Your question
Hi,
What is the difference between SPF configuration strict and relaxed?
I have a domain (which in my opinion is configured correctly) from where the emails are rejected if the SPF check is strict:
2026-06-15T07:11:47Z INFO SPF EHLO check failed (smtp.spf-ehlo-fail) listenerId = “smtp”, localPort = 25, remoteIp = 81.196.87.228, remotePort = 8483, domain = “mail.tmb.ro”, result = No SPF record (spf.none), elapsed = 1ms
If I change the SPF check to relaxed the email is accepted:
2026-06-15T08:03:35Z INFO SPF From check passed (smtp.spf-from-pass) listenerId = “smtp”, localPort = 25, remoteIp = 81.196.87.228, remotePort = 30585, domain = “mail.tmb.ro”, from = “[email protected]”, result = SPF check passed (spf.pass), elapsed = 17ms
For the sender domain (I’m not related to it in any way) the SPF record is: “v=spf1 a mx -all” and MX:
tmb.ro MX preference = 10, mail exchanger = mail.tmb.ro
mail.tmb.ro internet address = 81.196.87.228
So I don’t understand what verification SPF strict is doing that this domain is failed the check.
Best regards,
Andrei
I understand that topics in this category are triaged by a bot first but a human reply will follow up. If I’d prefer a human-only reply, I’ll add the no-ai tag to my topic.
on
The difference is clear and explained directly in the SPF docs:
relaxed: Stalwart performs the SPF check and records the result in the Authentication-Results and Received-SPF headers, but does not reject the message regardless of outcome.
strict: Stalwart performs the SPF check and rejects the message if it fails; otherwise it just records the result.
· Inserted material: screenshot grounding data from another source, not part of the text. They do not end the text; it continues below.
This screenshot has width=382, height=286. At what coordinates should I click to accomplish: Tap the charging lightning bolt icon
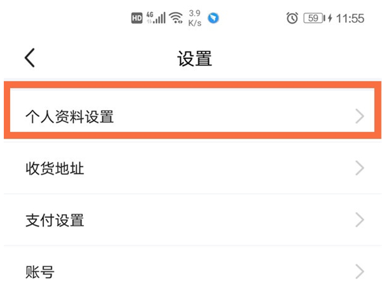(x=329, y=18)
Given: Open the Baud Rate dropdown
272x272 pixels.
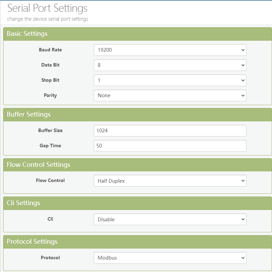Looking at the screenshot, I should point(170,50).
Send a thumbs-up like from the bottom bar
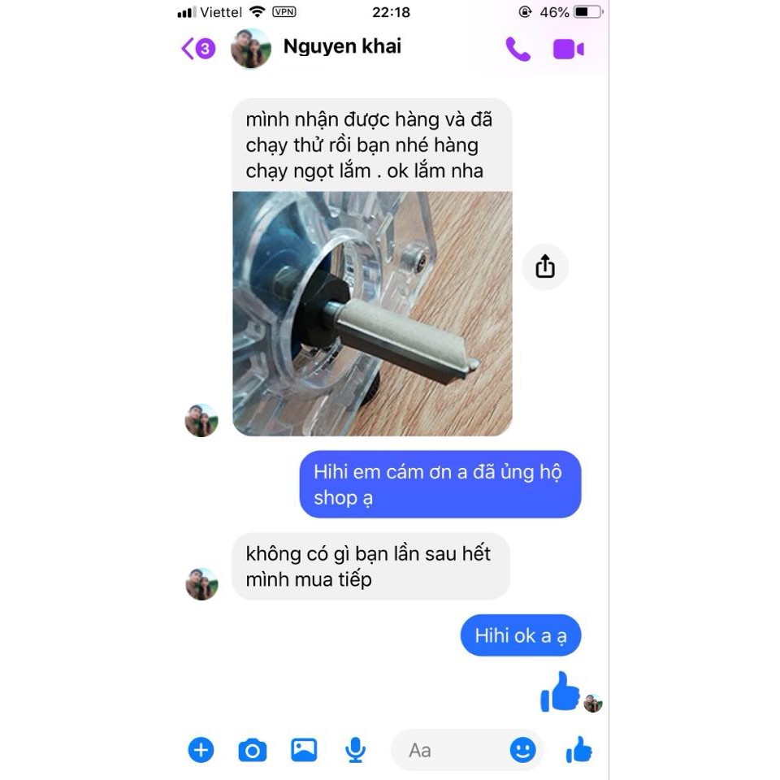 pyautogui.click(x=579, y=750)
In your specific case, the issue is that strict mode is applied to the EHLO/HELO identity check (spfEhloVerify). When the remote server connects and says EHLO mail.tmb.ro, Stalwart looks up the SPF record for the domain mail.tmb.ro – and there is none. The SPF record v=spf1 a mx -all exists on tmb.ro (the envelope/MAIL FROM domain), not on mail.tmb.ro (the EHLO hostname). So the EHLO SPF check returns spf.none (no record found), and strict rejects it.
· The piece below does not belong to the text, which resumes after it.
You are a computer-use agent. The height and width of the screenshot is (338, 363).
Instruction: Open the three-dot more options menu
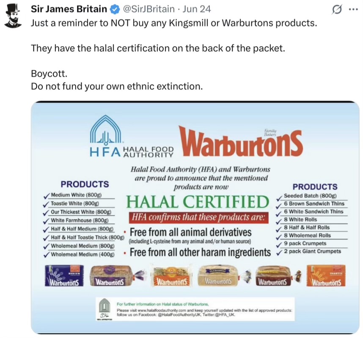click(x=353, y=10)
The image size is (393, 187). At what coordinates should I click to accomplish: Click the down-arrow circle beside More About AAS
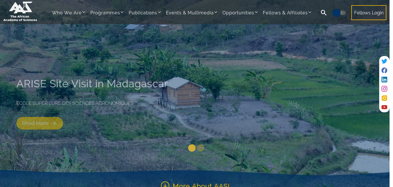coord(165,185)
Under relaxed, the EHLO failure is noted but not fatal, and the subsequent MAIL FROM check against tmb.ro succeeds (the mx mechanism matches mail.tmb.ro), so the message is accepted.
This is a common real-world situation: many sending servers have a proper SPF record on their envelope domain but not on their EHLO hostname. The recommended approach is to keep spfEhloVerify on relaxed (which is also the Stalwart default) and rely on spfFromVerify (MAIL FROM) for actual enforcement, since MAIL FROM is the identity that matters most for SPF policy purposes.